(Source data Opens)

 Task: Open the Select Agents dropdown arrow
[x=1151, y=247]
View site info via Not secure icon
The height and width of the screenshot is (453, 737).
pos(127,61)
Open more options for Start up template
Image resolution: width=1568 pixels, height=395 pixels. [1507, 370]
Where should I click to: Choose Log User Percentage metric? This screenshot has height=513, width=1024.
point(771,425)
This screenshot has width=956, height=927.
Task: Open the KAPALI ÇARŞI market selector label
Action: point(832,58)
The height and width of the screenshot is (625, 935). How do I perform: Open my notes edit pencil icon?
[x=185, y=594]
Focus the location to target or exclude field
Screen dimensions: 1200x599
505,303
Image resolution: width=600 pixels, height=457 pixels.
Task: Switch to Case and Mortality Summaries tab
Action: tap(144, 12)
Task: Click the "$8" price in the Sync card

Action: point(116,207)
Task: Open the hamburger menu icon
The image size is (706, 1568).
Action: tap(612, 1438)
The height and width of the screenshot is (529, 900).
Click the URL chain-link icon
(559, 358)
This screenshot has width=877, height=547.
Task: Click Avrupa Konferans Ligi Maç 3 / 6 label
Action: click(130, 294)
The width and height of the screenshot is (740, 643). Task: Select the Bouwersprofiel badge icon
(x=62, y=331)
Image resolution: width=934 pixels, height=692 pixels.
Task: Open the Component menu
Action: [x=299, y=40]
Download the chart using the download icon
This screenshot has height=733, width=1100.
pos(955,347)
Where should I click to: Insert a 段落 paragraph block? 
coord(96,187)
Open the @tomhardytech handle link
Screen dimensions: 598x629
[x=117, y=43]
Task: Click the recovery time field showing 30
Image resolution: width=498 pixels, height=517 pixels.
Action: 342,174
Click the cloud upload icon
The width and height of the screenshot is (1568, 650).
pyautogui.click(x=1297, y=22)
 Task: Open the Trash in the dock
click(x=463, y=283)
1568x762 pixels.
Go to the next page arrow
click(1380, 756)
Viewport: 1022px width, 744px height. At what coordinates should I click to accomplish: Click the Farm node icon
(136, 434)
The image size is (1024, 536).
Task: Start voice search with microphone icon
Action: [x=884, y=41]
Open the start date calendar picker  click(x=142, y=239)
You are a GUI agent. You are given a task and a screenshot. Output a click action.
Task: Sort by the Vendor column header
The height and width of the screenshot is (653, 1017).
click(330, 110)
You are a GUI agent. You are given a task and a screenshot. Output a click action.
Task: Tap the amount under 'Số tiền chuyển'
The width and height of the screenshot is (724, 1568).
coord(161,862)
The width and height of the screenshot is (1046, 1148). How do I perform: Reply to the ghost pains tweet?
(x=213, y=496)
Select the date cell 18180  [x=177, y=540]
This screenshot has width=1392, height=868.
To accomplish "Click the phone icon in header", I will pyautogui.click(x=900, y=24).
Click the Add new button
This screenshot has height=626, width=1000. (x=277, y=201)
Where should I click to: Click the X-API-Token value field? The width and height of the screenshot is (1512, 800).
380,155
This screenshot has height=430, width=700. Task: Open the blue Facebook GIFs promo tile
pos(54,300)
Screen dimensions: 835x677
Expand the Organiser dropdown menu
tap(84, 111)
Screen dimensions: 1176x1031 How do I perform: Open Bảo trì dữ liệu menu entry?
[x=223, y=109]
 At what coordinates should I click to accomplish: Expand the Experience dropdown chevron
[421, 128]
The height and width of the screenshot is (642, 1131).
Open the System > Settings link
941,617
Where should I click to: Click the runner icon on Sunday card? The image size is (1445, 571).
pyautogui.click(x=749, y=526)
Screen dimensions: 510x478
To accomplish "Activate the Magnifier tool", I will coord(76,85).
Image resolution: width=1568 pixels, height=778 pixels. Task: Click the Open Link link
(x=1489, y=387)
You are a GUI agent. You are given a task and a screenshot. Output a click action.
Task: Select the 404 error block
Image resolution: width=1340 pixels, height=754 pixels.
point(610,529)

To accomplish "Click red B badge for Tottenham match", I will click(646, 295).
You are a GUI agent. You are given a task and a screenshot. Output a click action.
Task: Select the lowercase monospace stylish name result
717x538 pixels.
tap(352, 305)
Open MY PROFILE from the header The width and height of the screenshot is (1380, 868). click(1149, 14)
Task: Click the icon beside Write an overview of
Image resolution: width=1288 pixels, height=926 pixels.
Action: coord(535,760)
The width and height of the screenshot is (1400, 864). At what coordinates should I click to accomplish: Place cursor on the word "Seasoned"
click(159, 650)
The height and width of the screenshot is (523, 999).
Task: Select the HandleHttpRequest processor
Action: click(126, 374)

(Source data Closes)

*Work instruction*. Copy out every line in the records where the word "header" is found.

*Solution to this task*.
Task: Sort by the Vendor column header
To accomplish "Click the phone icon in header", I will pyautogui.click(x=900, y=24).
Open MY PROFILE from the header The width and height of the screenshot is (1380, 868). click(1149, 14)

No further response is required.